= Texte source =
··········

Il ne faut pourtant pas regarder ces éloges de Clément XI, et les censures qui suivirent les éloges, comme une contradiction. On peut être très-touché, dans une lecture, des beautés frappantes d’un ouvrage, et en condamner ensuite les défauts cachés. Un des prélats qui avaient donné en France l’approbation la plus sincère au livre de Quesnel était le cardinal de Noailles, archevêque de Paris. Il s’en était déclaré le protecteur lorsqu’il était évêque de Châlons ; et le livre lui était dédié. Ce cardinal, plein de vertus et de science, le plus doux des hommes, le plus ami de la paix, protégeait quelques jansénistes, sans l’être ; et aimait peu les jésuites, sans leur nuire et sans les craindre.

··········

= Extrait des données =
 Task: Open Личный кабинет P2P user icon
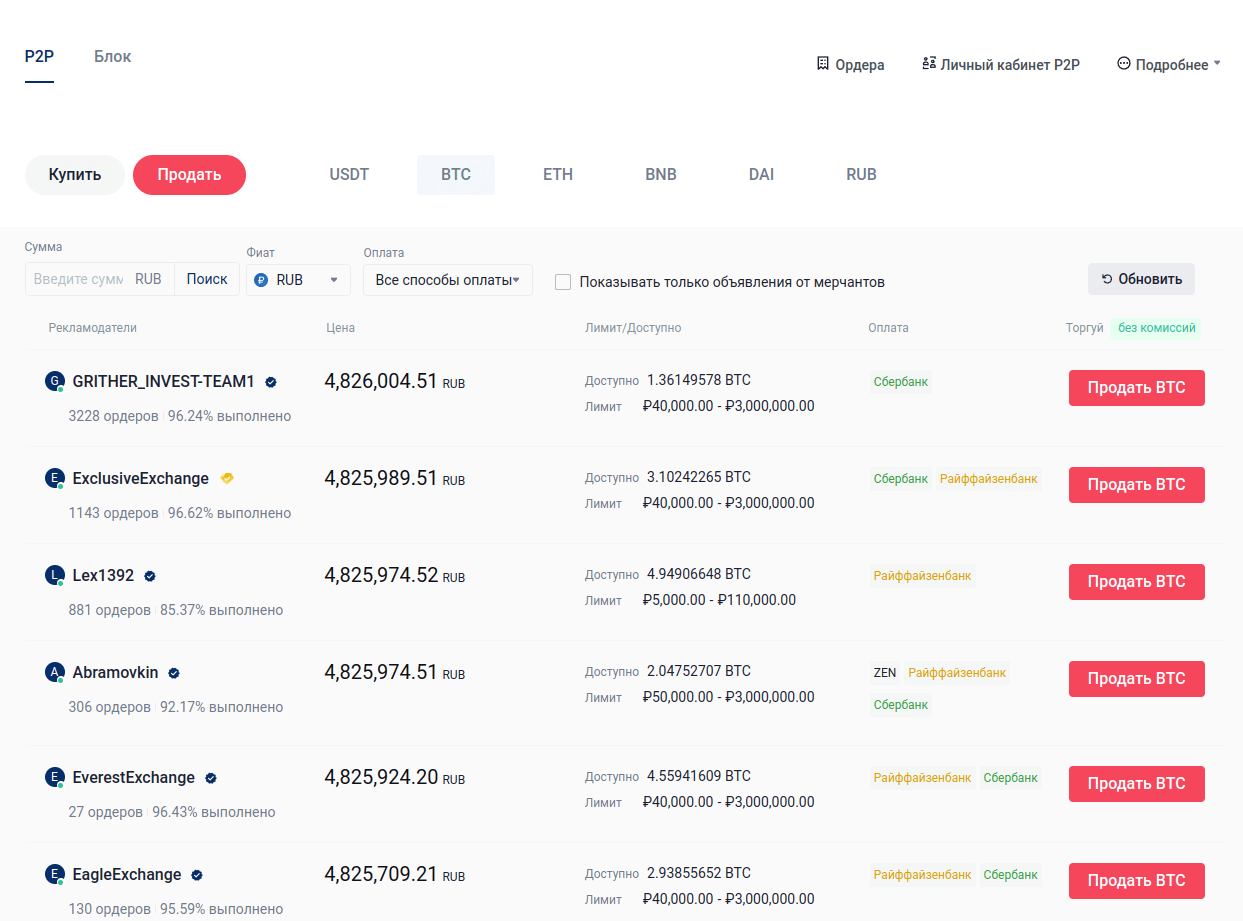click(x=929, y=64)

··········

= Votre objectif =
Pouvez-vous recopier mot pour mot le texte source, en commençant aux mots « Il ne faut pourtant » et en vous arrêtant après « sans les craindre. » ? Ces données n'ont aucun lien avec le texte source.

= Réponse complète =
Il ne faut pourtant pas regarder ces éloges de Clément XI, et les censures qui suivirent les éloges, comme une contradiction. On peut être très-touché, dans une lecture, des beautés frappantes d’un ouvrage, et en condamner ensuite les défauts cachés. Un des prélats qui avaient donné en France l’approbation la plus sincère au livre de Quesnel était le cardinal de Noailles, archevêque de Paris. Il s’en était déclaré le protecteur lorsqu’il était évêque de Châlons ; et le livre lui était dédié. Ce cardinal, plein de vertus et de science, le plus doux des hommes, le plus ami de la paix, protégeait quelques jansénistes, sans l’être ; et aimait peu les jésuites, sans leur nuire et sans les craindre.